L’Équipe Cousteau a trouvé des mécènes pour rénover La Calypso. Que pensez-vous de ce chantier ?
Mes grands-parents disaient que si un jour La Calypso ne pouvait plus naviguer, il faudrait la laisser partir. C’est un bateau en bois et je pense qu’aujourd’hui, il n’y a même plus ça. Le navire, tel qu’on l’a connu, n’existe plus. C’est notre nostalgie qui veut le faire revivre. Mais La Calypso, il faut surtout la garder dans notre cœur, comme une légende car, même si elle renavigue un jour, ce ne sera plus La Calypso. L’époque du Commandant et de ma grand-père est terminée. Il faut aller de l’avant. Le plus bel hommage qu’on pourrait lui rendre, serait d’organiser une grande cérémonie d’au revoir en la remerciant pour tout ce qu’elle nous a permis de découvrir.

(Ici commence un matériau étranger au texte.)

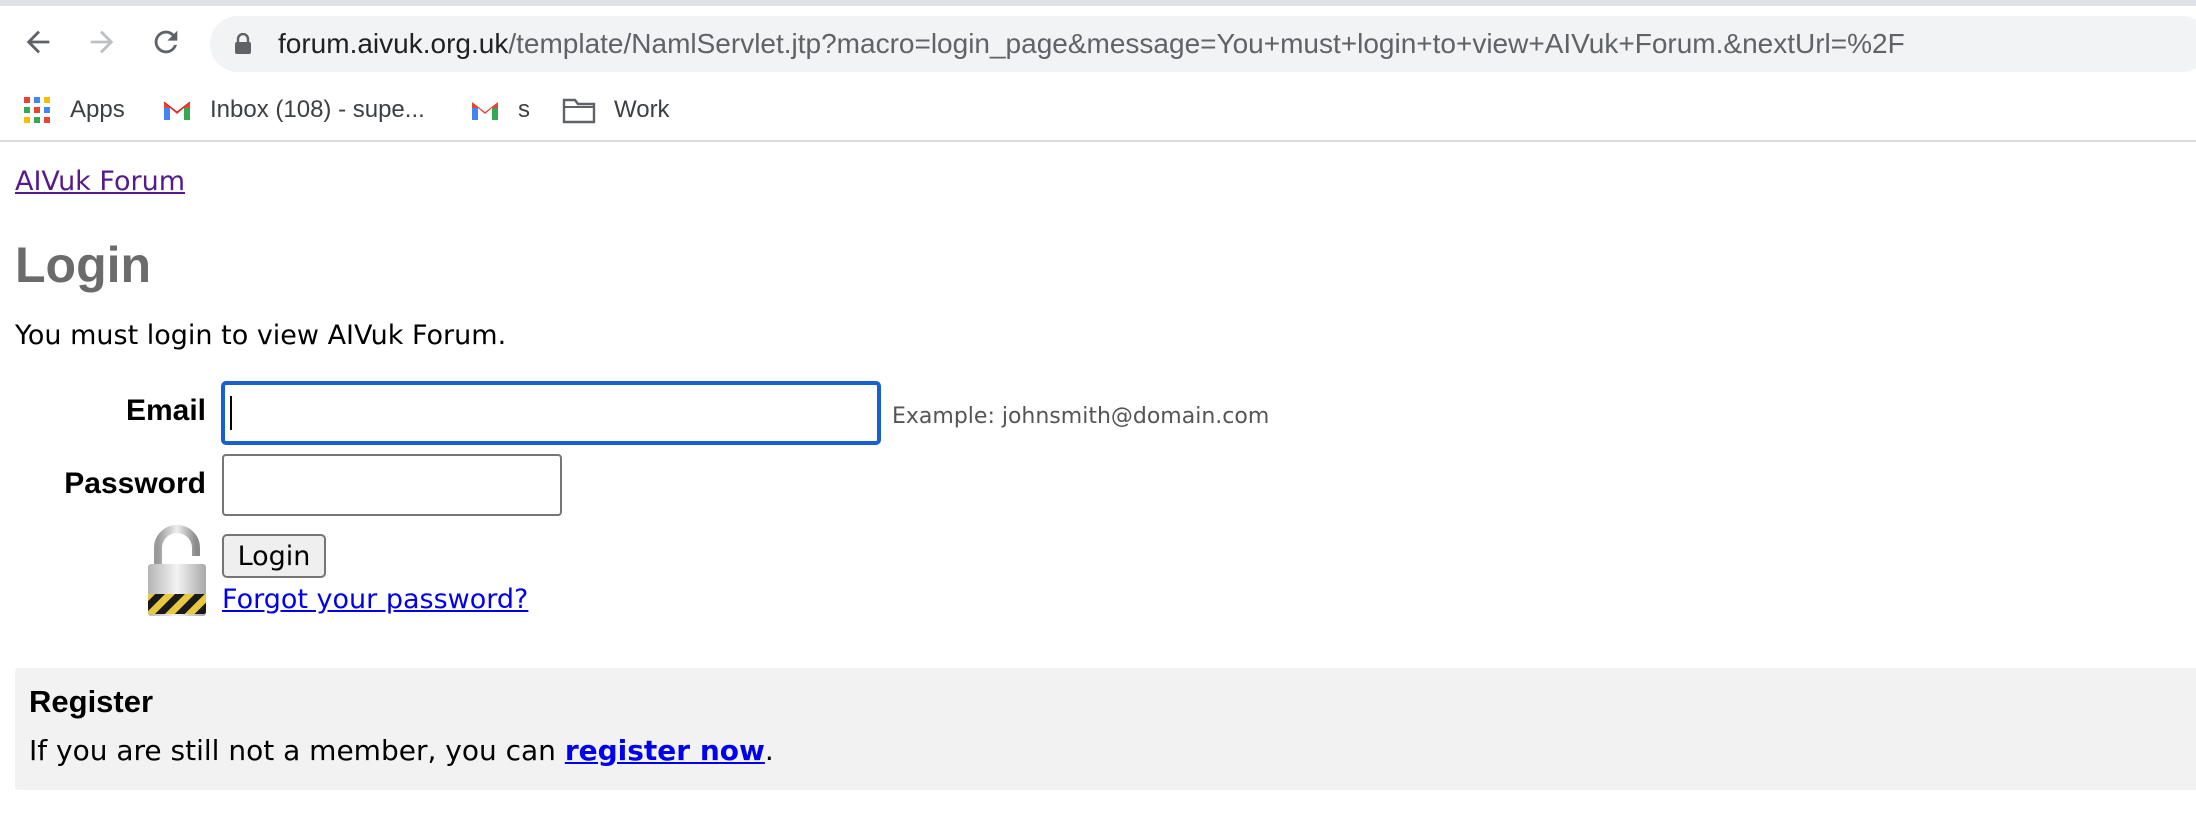 The width and height of the screenshot is (2196, 834). I want to click on register-now-link: register now, so click(665, 750).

De votre côté, vous avez créé une société de production et vous réalisez des films sur le travail des ONG à travers le monde comme en Amazonie brésilienne où vous racontez leur histoire. Quel est votre message ?
Le message clé est de montrer que là où il y a des problèmes, il y a des gens qui essaient de les résoudre. Là, où il y a un combat, il y a des guerriers. J’ai besoin de garder un côté positif et je le retrouve dans l’être humain.